# Data to use:
• • •

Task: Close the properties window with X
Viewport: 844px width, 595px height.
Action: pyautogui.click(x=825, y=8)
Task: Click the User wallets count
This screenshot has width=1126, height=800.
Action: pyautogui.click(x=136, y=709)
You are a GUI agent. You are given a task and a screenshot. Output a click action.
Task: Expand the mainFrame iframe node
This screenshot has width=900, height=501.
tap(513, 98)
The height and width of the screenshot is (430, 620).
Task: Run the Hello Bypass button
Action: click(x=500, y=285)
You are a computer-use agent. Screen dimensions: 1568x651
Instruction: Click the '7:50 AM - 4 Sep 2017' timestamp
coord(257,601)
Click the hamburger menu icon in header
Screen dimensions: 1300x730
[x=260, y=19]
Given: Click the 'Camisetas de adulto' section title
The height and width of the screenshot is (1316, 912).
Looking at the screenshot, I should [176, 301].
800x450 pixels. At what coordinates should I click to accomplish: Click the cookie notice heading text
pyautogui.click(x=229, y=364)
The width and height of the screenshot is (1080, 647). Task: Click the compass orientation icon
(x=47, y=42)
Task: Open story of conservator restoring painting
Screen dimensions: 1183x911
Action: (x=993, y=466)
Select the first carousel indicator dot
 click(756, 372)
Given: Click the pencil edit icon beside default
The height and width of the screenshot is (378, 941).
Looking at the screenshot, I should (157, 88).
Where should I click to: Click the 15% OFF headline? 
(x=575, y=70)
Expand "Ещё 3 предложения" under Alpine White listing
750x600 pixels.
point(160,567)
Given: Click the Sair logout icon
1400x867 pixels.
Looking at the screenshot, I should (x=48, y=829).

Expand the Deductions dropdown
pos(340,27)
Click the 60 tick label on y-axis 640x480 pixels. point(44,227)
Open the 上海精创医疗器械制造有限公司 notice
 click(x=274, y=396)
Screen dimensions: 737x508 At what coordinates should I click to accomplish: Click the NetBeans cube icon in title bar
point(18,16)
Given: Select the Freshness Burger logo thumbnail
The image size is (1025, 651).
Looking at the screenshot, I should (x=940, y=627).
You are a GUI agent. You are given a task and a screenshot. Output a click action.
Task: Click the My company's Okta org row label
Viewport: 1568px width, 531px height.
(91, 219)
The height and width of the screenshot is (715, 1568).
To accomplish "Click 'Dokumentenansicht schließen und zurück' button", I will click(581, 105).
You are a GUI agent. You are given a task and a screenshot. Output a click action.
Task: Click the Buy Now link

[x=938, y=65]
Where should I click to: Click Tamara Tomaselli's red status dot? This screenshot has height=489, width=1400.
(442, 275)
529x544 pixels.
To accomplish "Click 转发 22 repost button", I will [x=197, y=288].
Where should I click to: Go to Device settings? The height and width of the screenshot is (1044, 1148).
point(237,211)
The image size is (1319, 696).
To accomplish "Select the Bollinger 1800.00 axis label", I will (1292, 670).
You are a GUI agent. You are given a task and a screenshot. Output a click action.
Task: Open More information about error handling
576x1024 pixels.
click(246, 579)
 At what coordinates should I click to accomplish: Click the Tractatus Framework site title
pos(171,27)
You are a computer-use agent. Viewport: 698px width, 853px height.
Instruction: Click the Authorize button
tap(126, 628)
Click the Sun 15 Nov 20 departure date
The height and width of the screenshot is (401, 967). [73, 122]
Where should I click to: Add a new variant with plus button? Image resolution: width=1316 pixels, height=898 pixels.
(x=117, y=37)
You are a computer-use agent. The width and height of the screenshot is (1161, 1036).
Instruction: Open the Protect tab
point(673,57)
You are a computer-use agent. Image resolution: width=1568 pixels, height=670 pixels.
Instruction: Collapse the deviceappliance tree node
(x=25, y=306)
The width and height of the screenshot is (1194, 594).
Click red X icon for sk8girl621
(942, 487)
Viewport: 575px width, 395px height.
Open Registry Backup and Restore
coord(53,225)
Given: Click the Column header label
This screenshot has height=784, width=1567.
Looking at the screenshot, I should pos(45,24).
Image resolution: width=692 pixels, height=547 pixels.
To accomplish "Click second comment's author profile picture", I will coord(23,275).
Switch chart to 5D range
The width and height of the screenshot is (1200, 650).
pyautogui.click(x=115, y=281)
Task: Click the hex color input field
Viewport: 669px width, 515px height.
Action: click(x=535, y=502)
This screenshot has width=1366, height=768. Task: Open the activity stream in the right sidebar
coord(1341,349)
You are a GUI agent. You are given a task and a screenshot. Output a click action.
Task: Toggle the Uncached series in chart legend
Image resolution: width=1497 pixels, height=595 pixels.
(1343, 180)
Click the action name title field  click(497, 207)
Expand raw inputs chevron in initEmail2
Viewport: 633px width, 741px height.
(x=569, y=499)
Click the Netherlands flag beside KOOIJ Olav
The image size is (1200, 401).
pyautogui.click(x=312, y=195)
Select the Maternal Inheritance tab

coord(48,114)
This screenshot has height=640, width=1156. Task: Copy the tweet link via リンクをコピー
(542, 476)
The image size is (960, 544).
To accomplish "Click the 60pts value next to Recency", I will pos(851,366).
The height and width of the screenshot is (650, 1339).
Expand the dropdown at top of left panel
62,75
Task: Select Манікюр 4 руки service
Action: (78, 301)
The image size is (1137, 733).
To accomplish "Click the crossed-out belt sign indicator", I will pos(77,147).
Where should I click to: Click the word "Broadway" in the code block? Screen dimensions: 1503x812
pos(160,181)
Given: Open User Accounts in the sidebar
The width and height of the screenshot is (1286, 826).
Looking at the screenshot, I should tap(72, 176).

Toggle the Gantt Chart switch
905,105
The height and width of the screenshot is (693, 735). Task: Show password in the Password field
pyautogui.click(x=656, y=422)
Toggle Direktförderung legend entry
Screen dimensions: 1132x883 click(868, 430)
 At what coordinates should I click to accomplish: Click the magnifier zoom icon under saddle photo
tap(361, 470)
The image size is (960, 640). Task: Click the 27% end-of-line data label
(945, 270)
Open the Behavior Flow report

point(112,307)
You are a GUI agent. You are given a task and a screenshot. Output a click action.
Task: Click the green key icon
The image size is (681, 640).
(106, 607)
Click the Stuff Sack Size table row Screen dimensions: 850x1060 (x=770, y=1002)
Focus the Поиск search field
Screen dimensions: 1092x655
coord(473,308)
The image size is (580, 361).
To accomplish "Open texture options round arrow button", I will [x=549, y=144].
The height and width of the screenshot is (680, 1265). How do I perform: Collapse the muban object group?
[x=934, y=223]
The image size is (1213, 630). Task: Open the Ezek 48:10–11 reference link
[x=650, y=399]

• • •

Your answer should be the full listing, copied exactly.

# Completed exercise:
Task: Close the properties window with X
Viewport: 844px width, 595px height.
Action: pyautogui.click(x=825, y=8)
Task: Click the User wallets count
This screenshot has width=1126, height=800.
Action: pyautogui.click(x=136, y=709)
You are a GUI agent. You are given a task and a screenshot. Output a click action.
Task: Expand the mainFrame iframe node
This screenshot has width=900, height=501.
tap(513, 98)
The height and width of the screenshot is (430, 620).
Task: Run the Hello Bypass button
Action: click(x=500, y=285)
You are a computer-use agent. Screen dimensions: 1568x651
Instruction: Click the '7:50 AM - 4 Sep 2017' timestamp
coord(257,601)
Click the hamburger menu icon in header
Screen dimensions: 1300x730
[x=260, y=19]
Given: Click the 'Camisetas de adulto' section title
The height and width of the screenshot is (1316, 912).
Looking at the screenshot, I should [176, 301].
800x450 pixels. At what coordinates should I click to accomplish: Click the cookie notice heading text
pyautogui.click(x=229, y=364)
The width and height of the screenshot is (1080, 647). Task: Click the compass orientation icon
(x=47, y=42)
Task: Open story of conservator restoring painting
Screen dimensions: 1183x911
Action: (x=993, y=466)
Select the first carousel indicator dot
 click(756, 372)
Given: Click the pencil edit icon beside default
The height and width of the screenshot is (378, 941).
Looking at the screenshot, I should (157, 88).
Where should I click to: Click the 15% OFF headline? 
(x=575, y=70)
Expand "Ещё 3 предложения" under Alpine White listing
750x600 pixels.
point(160,567)
Given: Click the Sair logout icon
1400x867 pixels.
Looking at the screenshot, I should (x=48, y=829).

Expand the Deductions dropdown
pos(340,27)
Click the 60 tick label on y-axis 640x480 pixels. point(44,227)
Open the 上海精创医疗器械制造有限公司 notice
 click(x=274, y=396)
Screen dimensions: 737x508 At what coordinates should I click to accomplish: Click the NetBeans cube icon in title bar
point(18,16)
Given: Select the Freshness Burger logo thumbnail
The image size is (1025, 651).
Looking at the screenshot, I should (x=940, y=627).
You are a GUI agent. You are given a task and a screenshot. Output a click action.
Task: Click the My company's Okta org row label
Viewport: 1568px width, 531px height.
(91, 219)
The height and width of the screenshot is (715, 1568).
To accomplish "Click 'Dokumentenansicht schließen und zurück' button", I will click(581, 105).
You are a GUI agent. You are given a task and a screenshot. Output a click action.
Task: Click the Buy Now link

[x=938, y=65]
Where should I click to: Click Tamara Tomaselli's red status dot? This screenshot has height=489, width=1400.
(442, 275)
529x544 pixels.
To accomplish "Click 转发 22 repost button", I will [x=197, y=288].
Where should I click to: Go to Device settings? The height and width of the screenshot is (1044, 1148).
point(237,211)
The image size is (1319, 696).
To accomplish "Select the Bollinger 1800.00 axis label", I will (1292, 670).
You are a GUI agent. You are given a task and a screenshot. Output a click action.
Task: Open More information about error handling
576x1024 pixels.
click(246, 579)
 At what coordinates should I click to accomplish: Click the Tractatus Framework site title
pos(171,27)
You are a computer-use agent. Viewport: 698px width, 853px height.
Instruction: Click the Authorize button
tap(126, 628)
Click the Sun 15 Nov 20 departure date
The height and width of the screenshot is (401, 967). [73, 122]
Where should I click to: Add a new variant with plus button? Image resolution: width=1316 pixels, height=898 pixels.
(x=117, y=37)
You are a computer-use agent. The width and height of the screenshot is (1161, 1036).
Instruction: Open the Protect tab
point(673,57)
You are a computer-use agent. Image resolution: width=1568 pixels, height=670 pixels.
Instruction: Collapse the deviceappliance tree node
(x=25, y=306)
The width and height of the screenshot is (1194, 594).
Click red X icon for sk8girl621
(942, 487)
Viewport: 575px width, 395px height.
Open Registry Backup and Restore
coord(53,225)
Given: Click the Column header label
This screenshot has height=784, width=1567.
Looking at the screenshot, I should pos(45,24).
Image resolution: width=692 pixels, height=547 pixels.
To accomplish "Click second comment's author profile picture", I will coord(23,275).
Switch chart to 5D range
The width and height of the screenshot is (1200, 650).
pyautogui.click(x=115, y=281)
Task: Click the hex color input field
Viewport: 669px width, 515px height.
Action: click(x=535, y=502)
This screenshot has width=1366, height=768. Task: Open the activity stream in the right sidebar
coord(1341,349)
You are a GUI agent. You are given a task and a screenshot. Output a click action.
Task: Toggle the Uncached series in chart legend
Image resolution: width=1497 pixels, height=595 pixels.
(1343, 180)
Click the action name title field  click(497, 207)
Expand raw inputs chevron in initEmail2
Viewport: 633px width, 741px height.
(x=569, y=499)
Click the Netherlands flag beside KOOIJ Olav
The image size is (1200, 401).
pyautogui.click(x=312, y=195)
Select the Maternal Inheritance tab

coord(48,114)
This screenshot has height=640, width=1156. Task: Copy the tweet link via リンクをコピー
(542, 476)
The image size is (960, 544).
To accomplish "Click the 60pts value next to Recency", I will pos(851,366).
The height and width of the screenshot is (650, 1339).
Expand the dropdown at top of left panel
62,75
Task: Select Манікюр 4 руки service
Action: (78, 301)
The image size is (1137, 733).
To accomplish "Click the crossed-out belt sign indicator", I will pos(77,147).
Where should I click to: Click the word "Broadway" in the code block? Screen dimensions: 1503x812
pos(160,181)
Given: Open User Accounts in the sidebar
The width and height of the screenshot is (1286, 826).
Looking at the screenshot, I should tap(72, 176).

Toggle the Gantt Chart switch
905,105
The height and width of the screenshot is (693, 735). Task: Show password in the Password field
pyautogui.click(x=656, y=422)
Toggle Direktförderung legend entry
Screen dimensions: 1132x883 click(868, 430)
 At what coordinates should I click to accomplish: Click the magnifier zoom icon under saddle photo
tap(361, 470)
The image size is (960, 640). Task: Click the 27% end-of-line data label
(945, 270)
Open the Behavior Flow report

point(112,307)
You are a GUI agent. You are given a task and a screenshot. Output a click action.
Task: Click the green key icon
The image size is (681, 640).
(106, 607)
Click the Stuff Sack Size table row Screen dimensions: 850x1060 (x=770, y=1002)
Focus the Поиск search field
Screen dimensions: 1092x655
coord(473,308)
The image size is (580, 361).
To accomplish "Open texture options round arrow button", I will [x=549, y=144].
The height and width of the screenshot is (680, 1265). How do I perform: Collapse the muban object group?
[x=934, y=223]
The image size is (1213, 630). Task: Open the Ezek 48:10–11 reference link
[x=650, y=399]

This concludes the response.